UK consulting actuary firm Bacon & Woodrow and US consultants Callan Associates are set to unravel their global consultancy relationship, following the announcement of the merger of Bacon & Woodrow’s employee benefits practice with US group Hewitt Associates.
Bacon & Woodrow will also be withdrawing from the Woodrow Milliman network of consultants, although the firm says it will continue to work with member firms where it is in clients’ interests and is currently seeking to build an alternative network on the continent.
Nick Fitzpatrick, a partner at Bacon & Woodrow and head of the investment consultancy practice in London comments: “Relationships are good with Callan and we are still talking about what we can do but the likely way forward is that we will have to unravel our relationship.”
He notes that one of the difficulties is the overlap between the Hewitt and Callan operations.
“ The Hewitt investment consulting business is not as sizeable as Callan’s, but it is well regarded and it could be difficult to run both of those horses at the same time as they are very much competing on their own turf.

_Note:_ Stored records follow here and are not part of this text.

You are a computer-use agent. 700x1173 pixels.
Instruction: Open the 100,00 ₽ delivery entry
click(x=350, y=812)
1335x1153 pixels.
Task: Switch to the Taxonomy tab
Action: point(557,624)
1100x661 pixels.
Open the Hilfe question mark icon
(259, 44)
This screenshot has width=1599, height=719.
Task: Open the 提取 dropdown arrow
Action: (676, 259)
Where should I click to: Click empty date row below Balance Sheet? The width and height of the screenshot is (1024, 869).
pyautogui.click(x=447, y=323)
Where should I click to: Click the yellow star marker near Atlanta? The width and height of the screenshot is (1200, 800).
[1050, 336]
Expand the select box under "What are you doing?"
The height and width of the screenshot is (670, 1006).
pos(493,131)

“It is difficult to see how they could work together. Callan did not want to surrender its ownership and it would be difficult to see how they could develop a relationship given that we have one firm which is part of a big actuarial, employee benefits type practice and another which is a proud and successful independent firm.”
Fitzpatrick notes that Hewitt already has relationships with two investment consultants in Europe – one in Switzerland and one in Holland and says the group is also talking to other consultants with a view to building on this.
“ We hope we can use the Hewitt Bacon & Woodrow name to build a European network – we’ve certainly got to improve our coverage in Europe.”
Asked whether this would involve a move away from the relationship type approach of the Woodrow Milliman network, Fitzpatrick adds: “ It is still early days yet. Bacon & Woodrow and Hewitt will become one company and it will be good to operate under a single brand name. However, the extent to which we want to push that model will be looked at.
“The model of ownership need not necessarily apply across Europe because investment consultants are independent people and they value their independence and we will look at the situation to work out what the financial situation should be.
“We think we have a good platform, but we still have a lot of work to do and we don’t want to kill the entrepreneurial skill of investment consulting.”
Fitzpatrick says he expects that by the end of December the situation will be clarified.